27 julio 2017

Las ciudades versus Trump


Ninguna ciudad puede decir que no vamos a convertir nuestras fuerzas policiales en agentes de inmigración…¿pero no sería más fuerte si 200 ciudades lo dijeran e hicieran simultáneamente Bill de Blasio, Alcalde de Nueva York.

Desde su campaña a la presidencia de Estados Unidos de América (EUA) Donald Trump ha tenido un discurso anti-inmigrant, llevándolo a proponer desde la creación de un muro fronterizo con México, restricciones de entrada y la deportación de los inmigrantes sin papeles. Para ello ya ha firmado tres órdenes ejecutivas en este sentido. Una de ellas pretende limitar los fondos federales a las ciudades santuario, si no cooperan con el envío de información al Servicio de Control de Inmigración y Aduanas del gobierno federal sobre la situación migratoria de una persona con el fin de deportarla de EUA.
Cabe señalar que las ciudades santuario, es el término genérico usado para jurisdicciones (estados, condados y ciudades) que limitan su cooperación con los agentes de inmigración del gobierno federal de EUA, protegiéndolos de facto de una posible expulsión del país. Por ejemplo, en Chicago, existe una regulación (Welcoming City Ordinance) que prohíbe arrestar a una persona solamente por su situación migratoria o negarle un servicio público. Regulaciones similares existen en al menos  663 condados y cinco estados de EUA

Ilustración 1: Ciudades Santuario en Estados Unidos de América


La ley decretada por Trump ha generado una fuerte oposición entre muchos alcaldes de grandes y pequeñas ciudades de EUA. Por ejemplo, los alcaldes de Nueva York y Chicago, Bill de Blasio y Rahm Emanuel, han confrontado públicamente ésta política, mientras que la ciudad San Francisco ha entablado una demanda de inconstitucionalidad contra la orden ejecutiva firmada por Trump. Incluso, Los Ángeles ha descriminalizado el comercio ambulante, para evitar levantar cargos criminales contra inmigrantes que pueden poner su estadía en riesgo. 

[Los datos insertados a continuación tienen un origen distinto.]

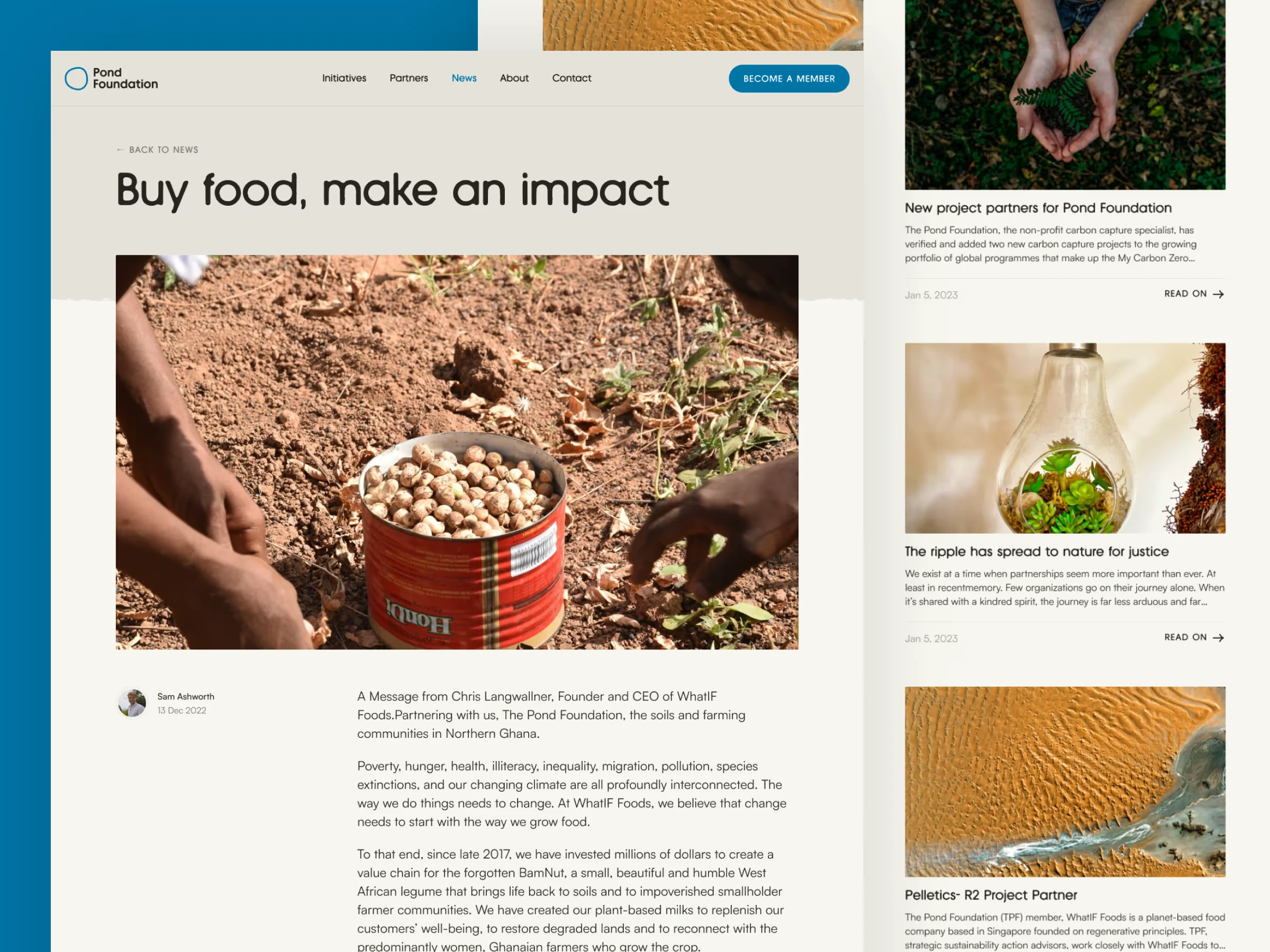Open 'Pelletics- R2 Project Partner' headline
1270x952 pixels.
tap(991, 895)
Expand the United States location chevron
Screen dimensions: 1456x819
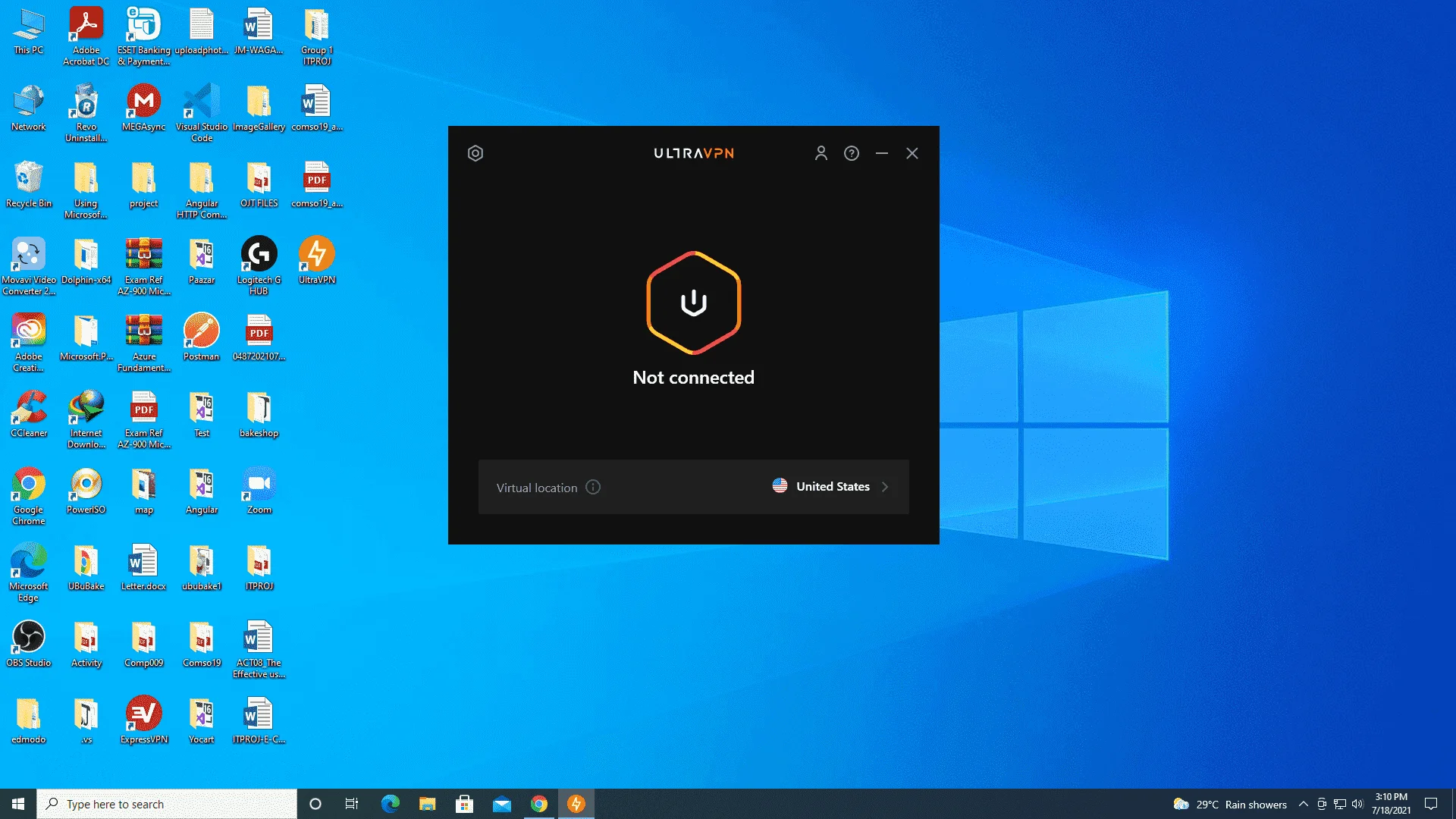885,487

Esta reacción de las ciudades de EUA tiene su lógica, dado el enorme peso que tiene la población inmigrante sin papeles en muchas ciudades. De acuerdo a un reporte de CityLab Latino, se estima que en EUA viven 11.1 millones de inmigrantes sin papeles, de los cuales el 61% vive en 20 áreas metropolitanas (que concentran el 36% de la población total de EUA). Las zonas metropolitanas que más resaltan son la de Nueva York, en donde habitan hasta 1.15 millones de inmigrantes que representan el 5.7% de su población, y Los Ángeles, donde los inmigrantes alcanzan el millón de habitantes y representan hasta el 7.5% de su población. 

Ilustración 2: Las 20 áreas urbanas con mayor población indocumentada

Fuente: Cortesía de CityLab Latino/Univision. Información publicada originalmente en la nota  Estas son las ciudades con más inmigrantes indocumentados en Estados Unidos.

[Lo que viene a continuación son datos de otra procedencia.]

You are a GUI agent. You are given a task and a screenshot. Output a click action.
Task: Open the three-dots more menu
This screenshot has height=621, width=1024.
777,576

Dado el peso económico de las ciudades y en muchos casos su presencia mediática, se han convertido de inmediato en rivales de las políticas de la administración Trump y se ha argumentado que pueden llegar a contrarrestar su poder. Como De Blasio ha mencionado si combinas el poder de las ciudades americanas, eso puede ser realmente un cambio de juego en términos de moderar esa agenda

Tabla 1: Población indocumentada por área metropolitana en EUA


Fuente: Cortesía de CityLab Latino/Univision. Información publicada originalmente en la nota  Estas son las ciudades con más inmigrantes indocumentados en Estados Unidos.

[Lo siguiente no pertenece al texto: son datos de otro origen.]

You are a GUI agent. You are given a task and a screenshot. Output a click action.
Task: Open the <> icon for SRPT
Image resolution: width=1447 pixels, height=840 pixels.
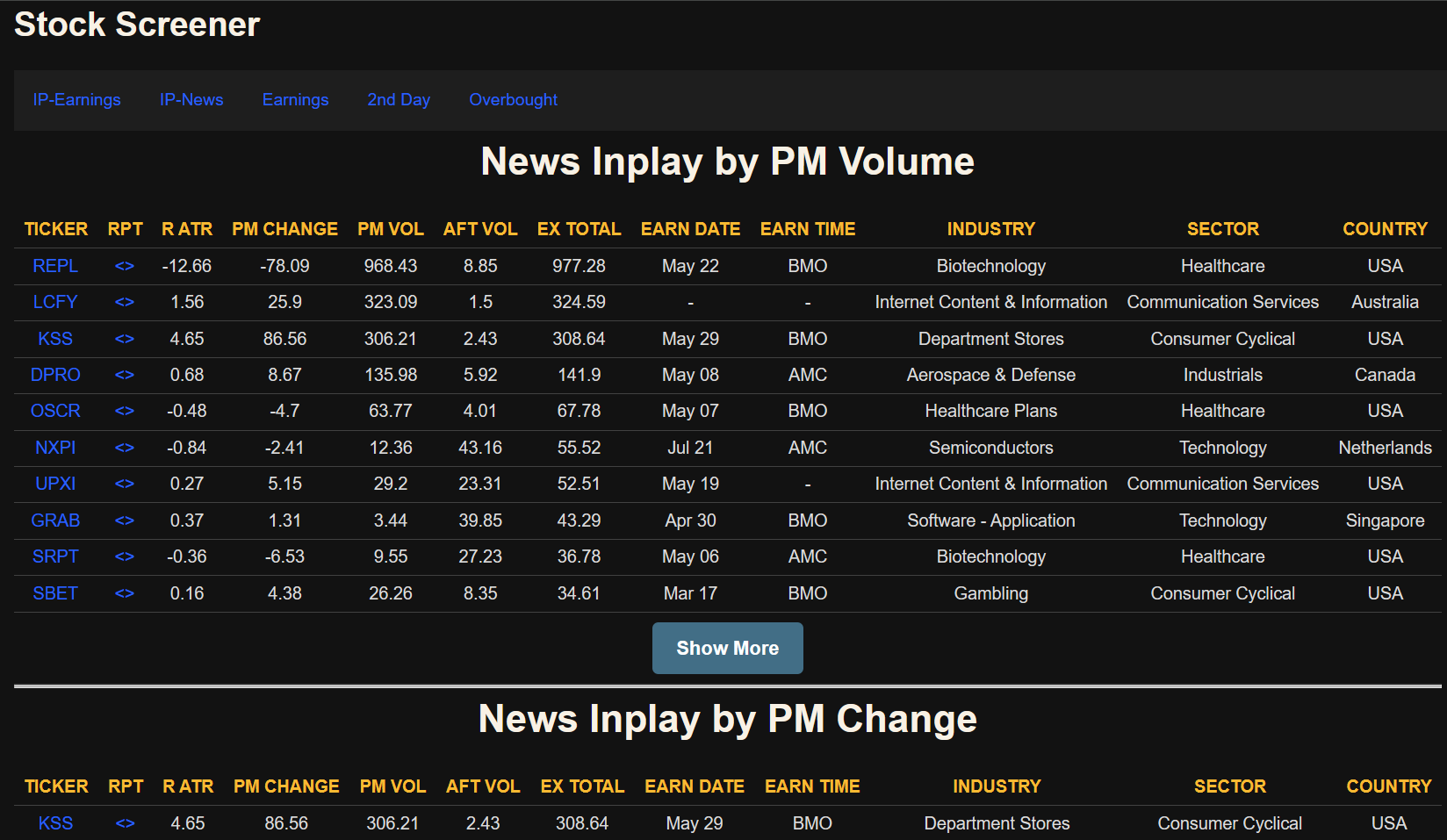click(125, 556)
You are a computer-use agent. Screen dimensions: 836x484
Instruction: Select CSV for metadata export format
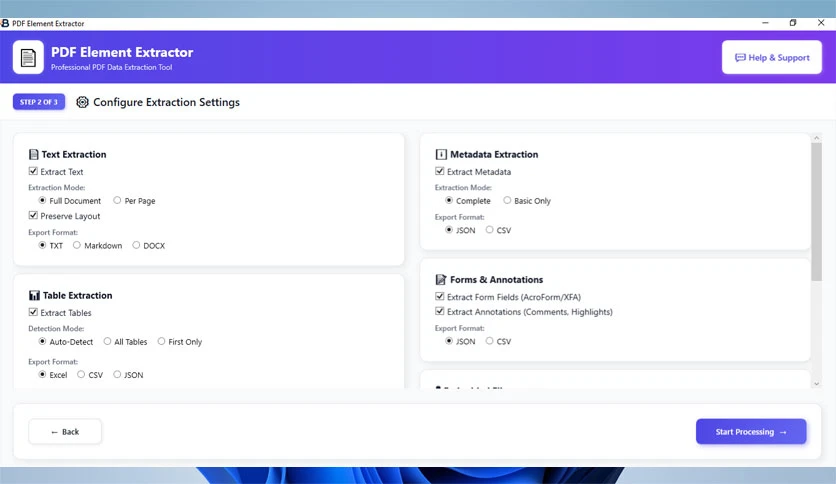489,230
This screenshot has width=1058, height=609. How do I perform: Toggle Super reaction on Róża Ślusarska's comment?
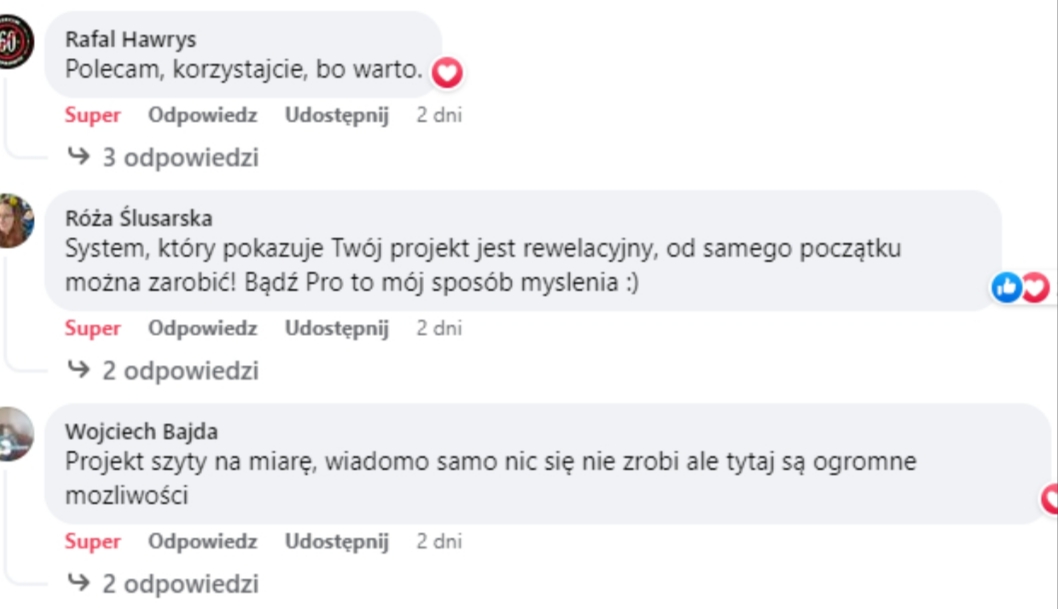(x=93, y=328)
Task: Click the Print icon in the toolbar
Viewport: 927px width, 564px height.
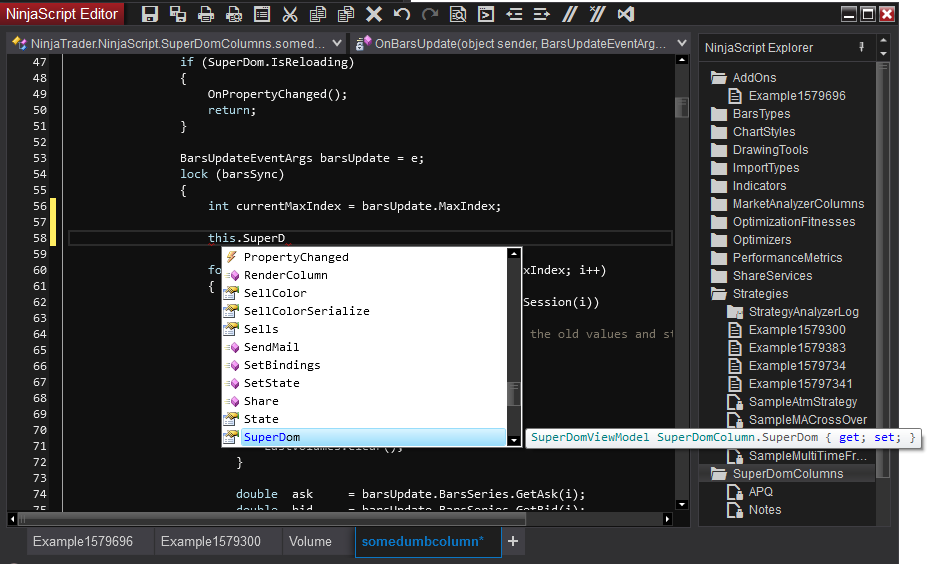Action: pos(205,14)
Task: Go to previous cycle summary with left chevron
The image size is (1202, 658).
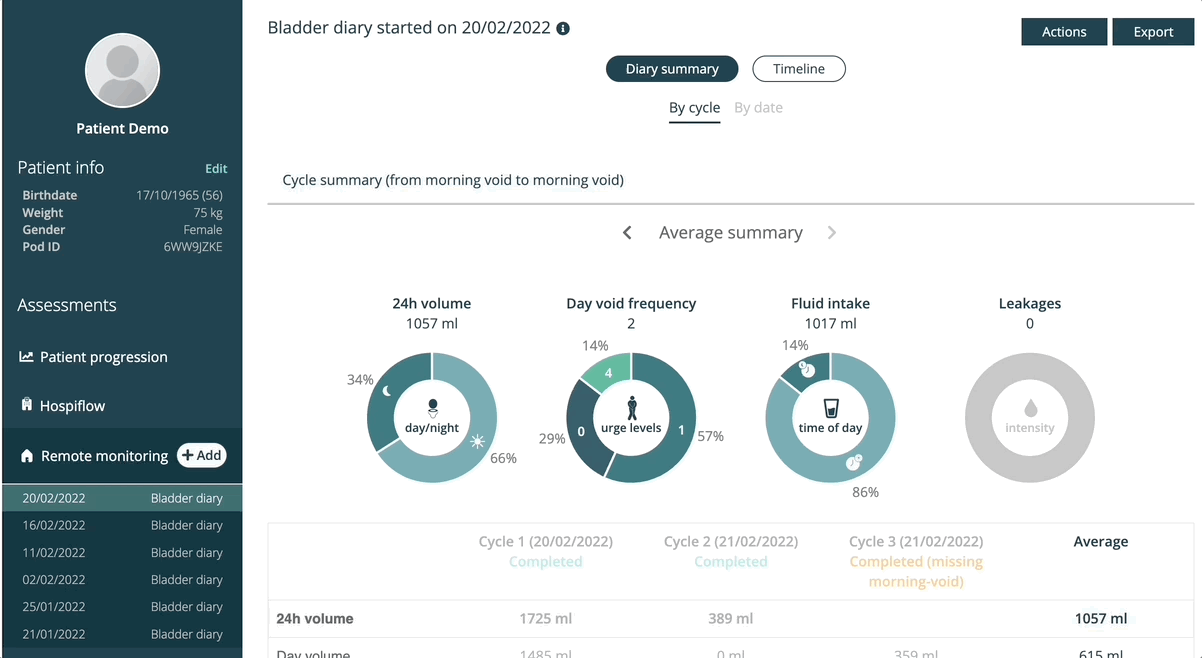Action: (627, 233)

Además, las ciudades han sido de una u otra forma epicentro de resistencias contra el nuevo gobierno federal de EUA. En varias grandes ciudades se han presentado todo tipo de protestas contra Trump, desde el anuncio de su elección, el día de que asumió como presidente, hasta protestas en los aeropuertos en reacción al veto de entrada a EUA a población de 7 países de mayoría musulmana. Probablemente la mayor de estas ha sido la llamada Día sin inmigrantes, una huelga de empleados de restaurantes y de trabajadores de la construcción en las grandes ciudades para demostrar su importancia económica. Los inmigrantes representan el 22% de la clase obrera y el 17% de los empleados en el sector servicios, llegando a representar más del 50% de los trabajadores en ciudades como Los Ángeles, Miami o Nueva York.

No extraña así que tres gobernantes de las ciudades más importantes de México (el jefe de gobierno de la Ciudad de México, Miguel Ángel Mancera, el presidente municipal de Guadalajara, Enrique Alfaro, y el presidente municipal de Ciudad Juárez, Armando Cabada) se reunieran con el alcalde de Chicago y buscarán tender puentes para discutir sobre comercio, inmigración y protección de derechos humanos.  Asimismo, esta cooperación entre ciudades de México y EUA puede ser fundamental en términos económicos, ya que el 69% del comercio binacional se realiza entre las zonas metropolitanas de ambas naciones

La resistencia de las ciudades sin duda puede ser esencial para evitar la difusión de políticas que afecten a los inmigrantes. Sin embargo, habría que ser cautos, pues en parte el éxito de muchas grandes ciudades de EUA se debe al conectarse con la economía global, éxito que también fue lo que generó una gran disparidad y separación con la realidad de gran parte de la población de EUA (algo similar al contexto detrás del Brexit). Un fenómeno que se le ha llamado la gran divergencia, caracterizado por empleos de altos ingresos en el sector servicios concentrados pocas en grandes ciudades. 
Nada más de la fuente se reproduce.